Nel 1938, in seguito alle persecuzioni antisemite del fascismo, Cagli lasciò l’Italia. « Sì, andai. a Parigi, quindi a New York. In America, ebbi confronti fecondi con altre esperienze di artisti europei, anche loro esuli oltreoceano. Fu una specie di “rinascimento” in esilio, che fu indubbiamente utile per noi, ma che sostanzialmente giovò assai di più all’immatura cultura artistica americana. Non bisogna infatti dimenticare che fummo noi europei a gettare i germi di quella arte pop che poi venne importat dall’Europa come una ”invenzione” americana. Man Ray, per citare un esempio, non ha “inventato” niente, ha soltanto copiato e basta. »

Dell’America Cagli non aveva un buon ricordo. « È un paese amorfo, senza interiorità, l’arte vi resta soltanto alla superficie. Ciò spiega il rapido sviluppo del mercantilismo artistico, che riduce tutto ad accatastare tesori nelle collezioni e nei musei, dove restano spenti per le coscienze.»

Durante la guerra, Cagli, irrequieto e avido di rivincite, entrò nelle file dell’esercito americano e partecipò allo sbarco in Normandia.

« Sì, partecipai a tutta la campagna di liberazione dell’Europa, fin dall’inizio. Ma i ricordi cli quel periodo sono, offuscati dalla visione, che mi è rimasta immanente e che ho espresso in numerose opere di quel periodo e degli anni seguenti. Di un’Europa distrutta, dimentica della propria civiltà, caduta in una cupa tragedia medievale, un’Europa di uomini morti di fame, di torture, di bombe. Ho però un altro ricordo, sorridente questo, ma purtroppo aneddotico: arrivati in Belgio, scovammo alla periferia di Liegi un immenso deposito abbandonato della Wermacht. In un capannone, oltre al resto, vi erano diecine di casse di pennelli. Le feci caricare su un autocarro e, con quel prezioso carico che mi ero portato sempre appresso, qualche mese dopo feci il mio ingresso in Parigi libera. Portavo la materia prima per la resurrezione artistica della povera vecchia Europa accasciata ma sempre viva. »

Al suo ritorno in Italia, nel 1948, Cagli stentò a reinserirsi, restando per qualche tempo isolato dall’avanguardia « ufficiale ».

« No, non è esatto: diciamo che io ho perseguito le mie esigenze sperimentali, che non sempre si sono trovate a combaciare con i programmi radicali dell’avanguardia. Io non ho voluto radicalizzare la mia ricerca artistica, e ben a ragione, preferendo perseguire una presa di coscienza sulla complessità della cultura moderna. Io mi ritengo, senza presunzione, un caposcuola, e quindi devo indicare e non seguire le vie della ricerca. Questo deve essere ben chiaro. »

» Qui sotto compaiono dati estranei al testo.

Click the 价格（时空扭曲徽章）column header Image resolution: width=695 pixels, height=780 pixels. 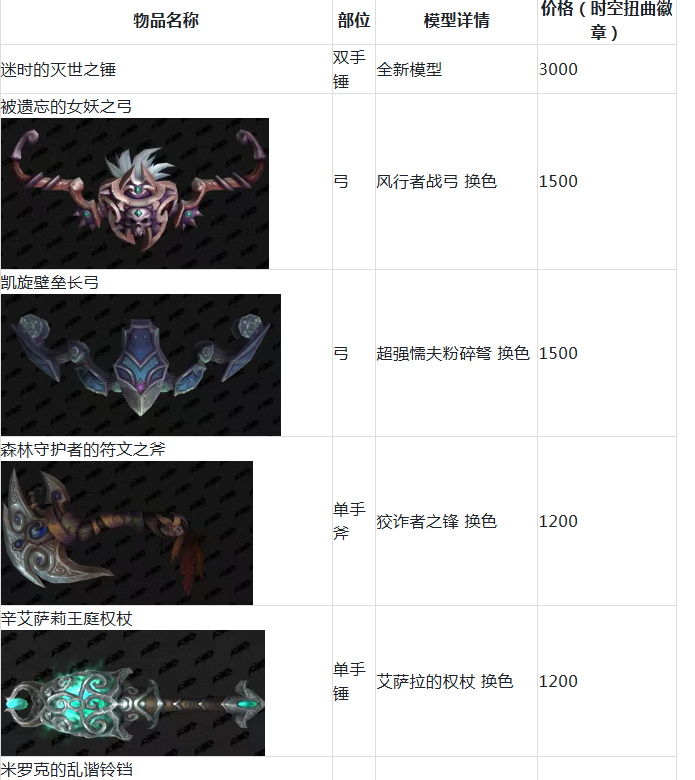(606, 20)
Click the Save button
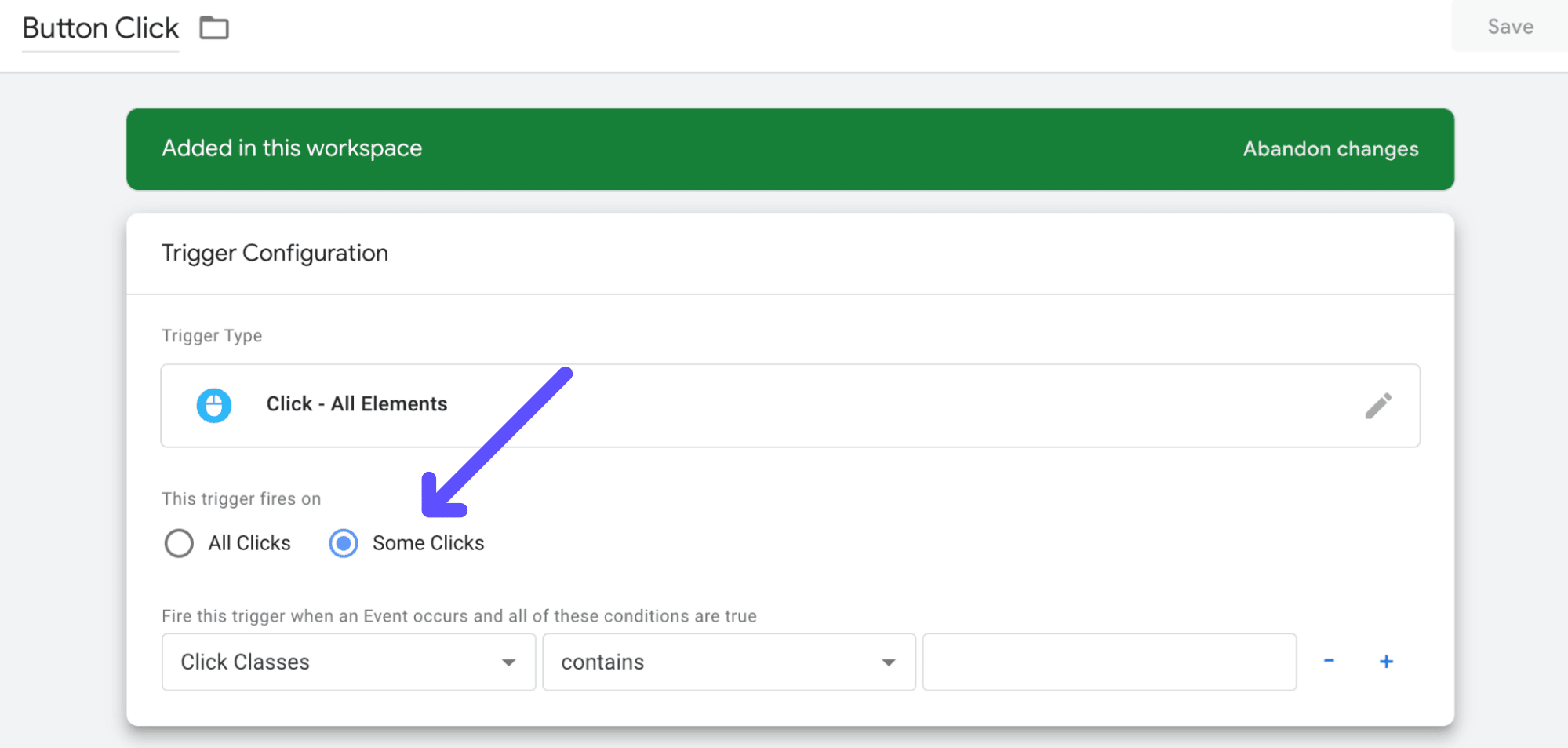 [x=1508, y=26]
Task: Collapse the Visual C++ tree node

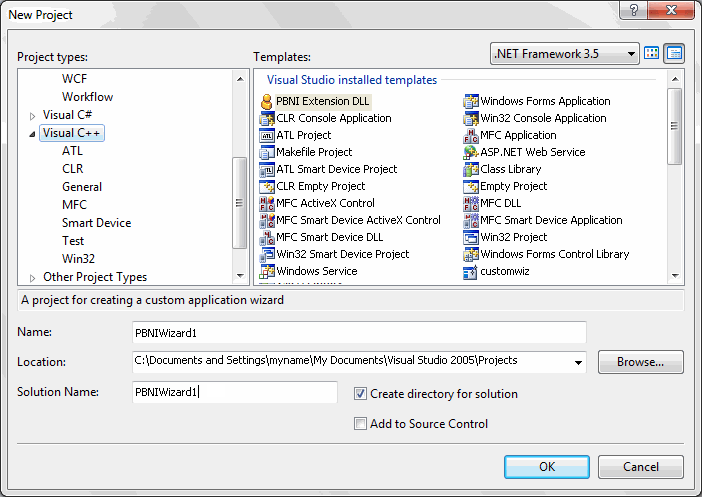Action: [33, 134]
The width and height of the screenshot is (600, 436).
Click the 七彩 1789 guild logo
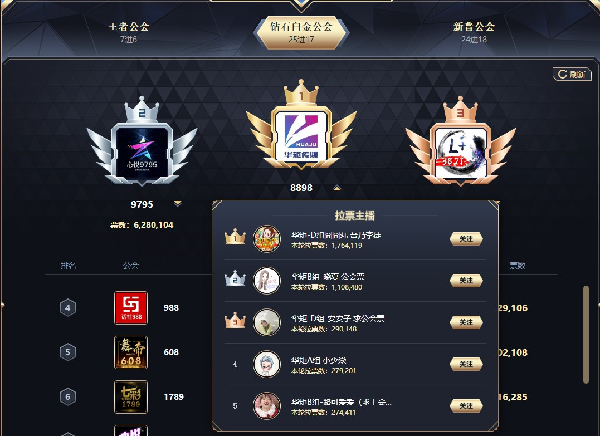[x=131, y=397]
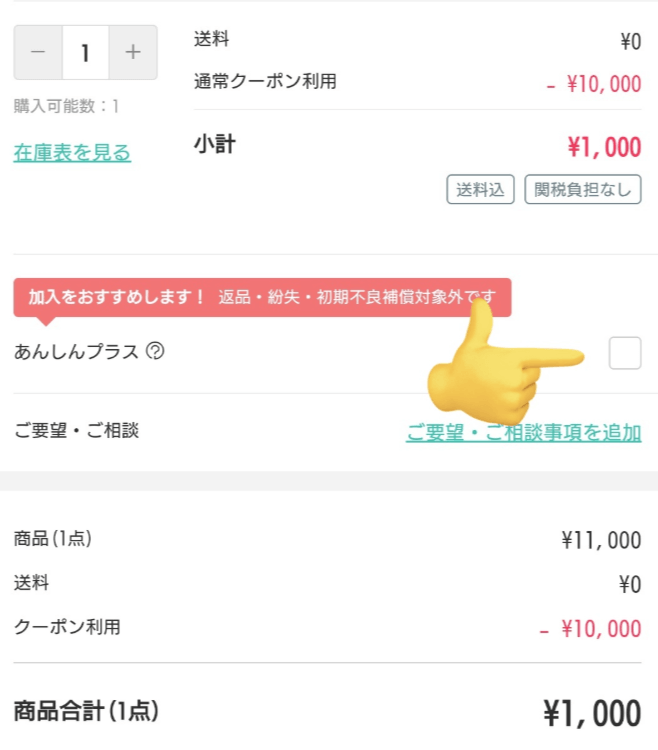Decrease quantity with the minus button

[x=38, y=52]
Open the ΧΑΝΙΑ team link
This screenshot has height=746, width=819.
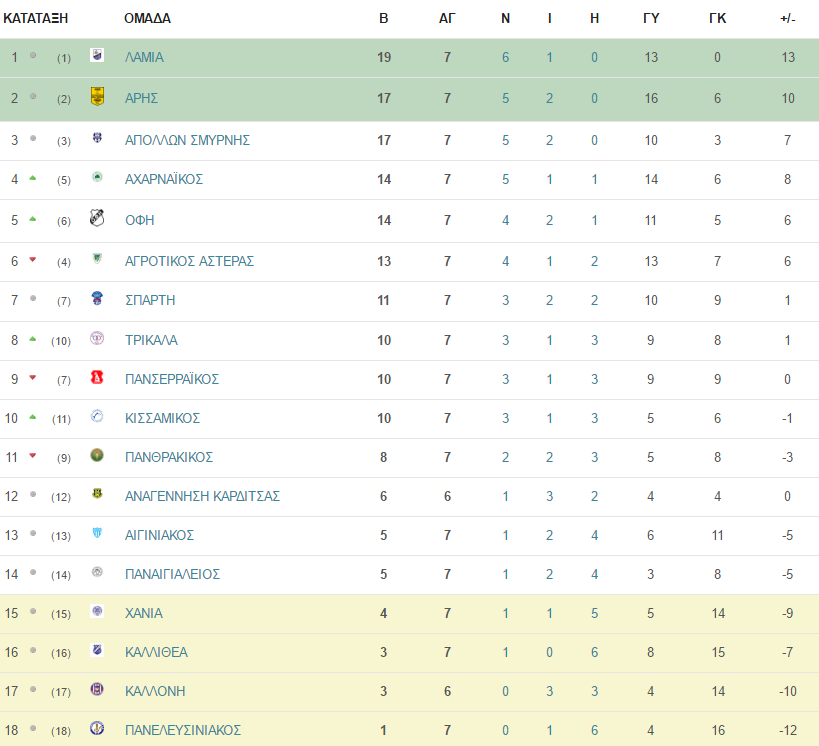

Cagli è stato un personaggio estremamente complesso, quasi disumano. Nel lungo colloquio che ho avuto con lui, pochi gli spunti umani (« Ieri è venuto a trovarmi un vecchio caro amico, il cardinale Lercaro: lo stimo moltissimo perché è uno dei pochi grandi reazionari che sia stato capace di diventare progressista »; « I giocatori della Juventus, quando vengono a Roma, fanno sempre una visitina al mio studio »). Eppure, il messaggio artistico che ci ha lasciato è un messaggio di solitudine e di umanità.